Job Description:
• Lead the statistical design and analytical planning for oncology clinical utility studies.
• Serve as study statistician for multiple studies.
• Author and review high-quality statistical deliverables, including statistical analysis plans (SAPs), and reports (TLFs, CSRs, publications).
• Recommend and apply novel statistical approaches where appropriate.
Requirements:
• Advanced degree in Biostatistics, Statistics, or a related quantitative field (Ph.D. preferred).
• 7+ years of experience in clinical trial biostatistics.
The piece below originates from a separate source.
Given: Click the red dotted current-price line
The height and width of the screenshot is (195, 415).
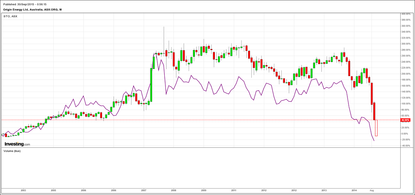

• Strong expertise in time-to-event analysis, including handling of censoring, competing risks, and advanced survival modeling approaches commonly used in oncology.
• Expertise with innovative study design (e.g. adaptive and biomarker-informed designs), power calculations, and endpoint evaluation.
• Working knowledge of ICH and GCP guidelines as well as CDISC standards (e.g. SDTM, ADaM).
• Proficient in R.
Benefits:
• Comprehensive medical, dental, vision, life and disability plans for eligible employees and their dependents.
• Free testing for employees and their immediate families, in addition to fertility care benefits.
• Pregnancy and baby bonding leave.
• 401k benefits.
• Commuter benefits.
• Generous employee referral program!